Hong Kong a puro neón

Hong Kong

Hicimos escala en Shanghái, con la posibilidad de que se demorara o cancelara el vuelo a Hong Kong a causa del tifón Usagi. Nos ilusionamos un poco y pensamos en lo bueno que sería que el seguro o la aerolínea nos invitara una noche en un hotel 5 estrellas con todo pago. Encima, podríamos recorrer algo de Shanghái a pesar de no tener visa, dado que los pasajeros en tránsito pueden permanecer en China hasta 72 horas sin visa. Pero no. Evidentemente, soñar es gratis. Nos subimos al avión en horario y, ya próximos al aterrizaje, me levanté de repente pensando que habíamos aterrizado. Era Usagi. En persona.

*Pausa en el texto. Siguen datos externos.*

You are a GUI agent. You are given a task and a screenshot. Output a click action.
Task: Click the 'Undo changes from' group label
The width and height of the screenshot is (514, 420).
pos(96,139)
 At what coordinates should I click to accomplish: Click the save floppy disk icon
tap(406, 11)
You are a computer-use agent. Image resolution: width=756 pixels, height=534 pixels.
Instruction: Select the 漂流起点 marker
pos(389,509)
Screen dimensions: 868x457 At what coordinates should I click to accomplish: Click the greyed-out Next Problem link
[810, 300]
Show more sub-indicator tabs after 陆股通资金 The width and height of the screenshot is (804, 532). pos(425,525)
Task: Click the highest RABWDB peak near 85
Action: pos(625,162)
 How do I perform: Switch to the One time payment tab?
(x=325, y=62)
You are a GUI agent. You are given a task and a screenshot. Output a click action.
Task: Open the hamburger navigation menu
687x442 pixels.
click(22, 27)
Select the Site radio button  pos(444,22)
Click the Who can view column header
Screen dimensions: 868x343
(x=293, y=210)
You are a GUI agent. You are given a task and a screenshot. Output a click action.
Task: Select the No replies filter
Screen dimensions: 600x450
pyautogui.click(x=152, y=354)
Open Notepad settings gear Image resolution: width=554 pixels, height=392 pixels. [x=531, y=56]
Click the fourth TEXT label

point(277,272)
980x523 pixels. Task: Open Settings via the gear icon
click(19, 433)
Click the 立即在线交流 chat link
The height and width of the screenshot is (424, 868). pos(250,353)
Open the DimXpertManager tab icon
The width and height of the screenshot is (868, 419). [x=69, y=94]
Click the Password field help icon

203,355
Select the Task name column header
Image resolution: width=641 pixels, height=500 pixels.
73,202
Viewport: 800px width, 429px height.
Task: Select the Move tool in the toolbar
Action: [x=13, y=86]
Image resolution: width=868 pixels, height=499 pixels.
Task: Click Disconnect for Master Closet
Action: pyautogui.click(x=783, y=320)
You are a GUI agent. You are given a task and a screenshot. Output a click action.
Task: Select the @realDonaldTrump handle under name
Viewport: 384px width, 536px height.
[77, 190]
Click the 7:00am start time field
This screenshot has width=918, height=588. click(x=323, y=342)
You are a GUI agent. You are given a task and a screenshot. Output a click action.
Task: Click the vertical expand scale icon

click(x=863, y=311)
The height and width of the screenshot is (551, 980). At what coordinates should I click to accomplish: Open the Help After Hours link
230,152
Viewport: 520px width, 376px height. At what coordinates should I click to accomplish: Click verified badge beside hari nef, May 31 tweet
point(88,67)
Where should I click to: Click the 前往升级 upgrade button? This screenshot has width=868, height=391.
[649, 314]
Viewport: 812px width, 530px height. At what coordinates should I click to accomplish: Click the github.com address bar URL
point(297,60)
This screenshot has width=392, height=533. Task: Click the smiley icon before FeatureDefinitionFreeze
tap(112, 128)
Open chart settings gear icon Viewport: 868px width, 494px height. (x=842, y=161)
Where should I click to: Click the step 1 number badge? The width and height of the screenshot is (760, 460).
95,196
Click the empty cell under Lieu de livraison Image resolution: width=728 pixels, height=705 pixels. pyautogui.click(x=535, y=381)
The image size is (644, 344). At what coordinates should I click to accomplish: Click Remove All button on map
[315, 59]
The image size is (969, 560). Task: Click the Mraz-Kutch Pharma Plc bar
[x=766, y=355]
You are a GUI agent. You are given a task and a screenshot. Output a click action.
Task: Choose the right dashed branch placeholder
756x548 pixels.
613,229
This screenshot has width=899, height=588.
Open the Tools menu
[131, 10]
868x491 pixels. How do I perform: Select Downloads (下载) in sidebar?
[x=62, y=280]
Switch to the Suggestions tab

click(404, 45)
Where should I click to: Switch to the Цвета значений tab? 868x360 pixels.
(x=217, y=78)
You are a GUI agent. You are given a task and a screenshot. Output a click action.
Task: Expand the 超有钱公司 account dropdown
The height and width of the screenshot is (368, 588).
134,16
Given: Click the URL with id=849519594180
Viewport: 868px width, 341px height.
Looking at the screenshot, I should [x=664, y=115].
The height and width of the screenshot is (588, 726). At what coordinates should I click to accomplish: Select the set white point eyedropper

Se veían destellos de luz por la ventana que hacían que el ala del avión se alumbrara por momentos mientras nosotros rebotábamos en forma desprolija en nuestros asientos y escuchábamos a la azafata decir por el parlante en un inglés algo rústico: don’t worry (dos veces, no una, ¡dos!). Nada peor que un don’t worry de azafata para mantener la calma. ¿No tienen prohibido decir eso? ¿No hay reglas para azafatas al respecto? Yo esperaba un simple estamos experimentando algo de turbulencia, por favor permanezcan sentados con los cinturones abrochados, o algo similar. Un momento difícil. Pero aterrizamos a salvo y nos regalaron unas capas para la lluvia antes de bajar y enfrentar la resaca del tifón.